My family and I were in The Home Depot parking lot on the third Saturday of our Diaspora trying to move our Allstate claim along, when I realized we were barely 10 minutes from our house and we couldn’t go home.
Sure we picked up more clothes the following day to make our stay at my mother-in-law’s more comfortable, but I couldn’t open the refrigerator and pour ice tea into a glass. There is no refrigerator.
I couldn’t go upstairs, turn on the television, sit on my couch and watch sports as there is no power and my second floor looks more like the warehouse of National Liquidators as everything that we didn’t throw out is up there.
With my first floor gutted — sheet rock ripped out, floors gone — it appears we are building a new home instead of living in our house that was renovated 11 years ago.
Our house in Lindenhurst, like many along the South Shore of both Nassau and Suffolk counties, was severely damaged by Hurricane Sandy. It was the first time in 20 years of living there that the home was so ravaged by a storm.
Three and half feet of water in the laundry/boiler room that then seeped throughout the first floor about five inches high, which, according to our general contractor destroyed our wood floors, linoleum and tile as the water also oozed underneath to the subfloor.

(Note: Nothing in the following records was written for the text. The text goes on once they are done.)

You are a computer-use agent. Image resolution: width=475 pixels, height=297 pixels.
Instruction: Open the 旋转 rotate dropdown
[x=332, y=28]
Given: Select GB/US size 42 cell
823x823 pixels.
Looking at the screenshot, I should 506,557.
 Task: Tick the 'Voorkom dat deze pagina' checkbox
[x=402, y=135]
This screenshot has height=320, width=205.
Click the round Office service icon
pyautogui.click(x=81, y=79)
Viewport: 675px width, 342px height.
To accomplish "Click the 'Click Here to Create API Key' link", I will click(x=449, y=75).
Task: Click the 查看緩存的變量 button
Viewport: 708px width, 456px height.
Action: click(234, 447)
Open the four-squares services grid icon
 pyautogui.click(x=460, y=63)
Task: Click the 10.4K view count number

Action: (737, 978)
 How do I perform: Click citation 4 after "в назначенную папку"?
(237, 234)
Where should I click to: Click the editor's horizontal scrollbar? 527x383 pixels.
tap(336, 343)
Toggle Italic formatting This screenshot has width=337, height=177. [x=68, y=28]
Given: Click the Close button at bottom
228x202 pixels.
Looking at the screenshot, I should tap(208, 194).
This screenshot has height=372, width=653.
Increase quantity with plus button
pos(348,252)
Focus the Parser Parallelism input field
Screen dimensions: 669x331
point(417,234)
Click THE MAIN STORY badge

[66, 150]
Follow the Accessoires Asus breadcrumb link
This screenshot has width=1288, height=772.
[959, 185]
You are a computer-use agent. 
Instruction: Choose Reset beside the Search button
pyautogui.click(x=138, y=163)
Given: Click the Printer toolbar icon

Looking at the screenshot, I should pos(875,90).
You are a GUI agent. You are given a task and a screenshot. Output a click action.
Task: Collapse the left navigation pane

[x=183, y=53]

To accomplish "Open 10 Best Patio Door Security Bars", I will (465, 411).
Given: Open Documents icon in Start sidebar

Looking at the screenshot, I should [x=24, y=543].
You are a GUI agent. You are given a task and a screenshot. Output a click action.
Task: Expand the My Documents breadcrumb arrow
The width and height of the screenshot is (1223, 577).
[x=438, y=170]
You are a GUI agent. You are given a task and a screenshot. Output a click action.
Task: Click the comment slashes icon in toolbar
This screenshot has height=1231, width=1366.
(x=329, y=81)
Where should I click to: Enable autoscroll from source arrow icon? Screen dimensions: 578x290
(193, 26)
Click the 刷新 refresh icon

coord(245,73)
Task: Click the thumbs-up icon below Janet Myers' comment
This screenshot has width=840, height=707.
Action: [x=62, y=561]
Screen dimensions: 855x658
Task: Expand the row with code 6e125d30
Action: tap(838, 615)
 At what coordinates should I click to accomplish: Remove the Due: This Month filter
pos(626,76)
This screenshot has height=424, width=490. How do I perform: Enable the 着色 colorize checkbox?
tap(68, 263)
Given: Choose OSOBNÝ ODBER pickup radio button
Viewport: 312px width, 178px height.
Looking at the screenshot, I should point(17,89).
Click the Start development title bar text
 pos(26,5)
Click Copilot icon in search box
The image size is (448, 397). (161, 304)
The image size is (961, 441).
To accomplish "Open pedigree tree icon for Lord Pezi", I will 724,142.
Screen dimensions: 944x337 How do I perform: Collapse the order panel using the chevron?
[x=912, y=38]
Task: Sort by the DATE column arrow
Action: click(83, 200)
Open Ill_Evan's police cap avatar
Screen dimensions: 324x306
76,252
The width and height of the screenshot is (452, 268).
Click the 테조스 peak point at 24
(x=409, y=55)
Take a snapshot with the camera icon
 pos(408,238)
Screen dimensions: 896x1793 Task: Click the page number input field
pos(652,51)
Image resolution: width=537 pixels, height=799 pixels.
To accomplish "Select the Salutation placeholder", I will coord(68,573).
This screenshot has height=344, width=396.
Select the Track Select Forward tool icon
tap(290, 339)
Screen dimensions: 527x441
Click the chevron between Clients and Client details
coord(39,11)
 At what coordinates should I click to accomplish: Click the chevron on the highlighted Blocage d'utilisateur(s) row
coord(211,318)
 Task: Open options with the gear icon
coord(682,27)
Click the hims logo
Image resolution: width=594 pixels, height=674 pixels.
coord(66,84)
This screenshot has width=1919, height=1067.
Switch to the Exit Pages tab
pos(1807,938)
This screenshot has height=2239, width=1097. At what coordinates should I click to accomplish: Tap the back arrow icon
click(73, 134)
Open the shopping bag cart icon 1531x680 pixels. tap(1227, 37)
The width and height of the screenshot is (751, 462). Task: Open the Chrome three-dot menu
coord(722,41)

The destruction I can possibly get over. It’s the feeling of displacement I am having trouble with. At first being told to evacuate and going to a hotel on the Sunday prior to the storm seemed normal.
But when we couldn’t get within five blocks of the small bridge that crosses over a canal in our American Venice community the Tuesday morning after Sandy that didn’t seem normal. Nor did only getting within two blocks of the house later that day. Nor did seeing police enforce a night time curfew.
Finally getting to the house the next day, surveying the damage and cleaning up seemed normal. But continuing to live in a hotel for three weeks and not being able to get hold of tradesmen for repair didn’t seem normal.
What became normal was worry, fear and frustration. My neighbors expressed similar thoughts. At least we were not alone.
Now, what some people like to call “the new normal” has set in. Calling the insurance company, calling FEMA, waiting for and finally receiving a call from your general contractor. It all seems like business as usual until you look at what was lost. Thank god not a life, but my life, as I knew it.
When will I regain my life? When I can drive to The Home Depot parking lot in Copiague and then go home to my house.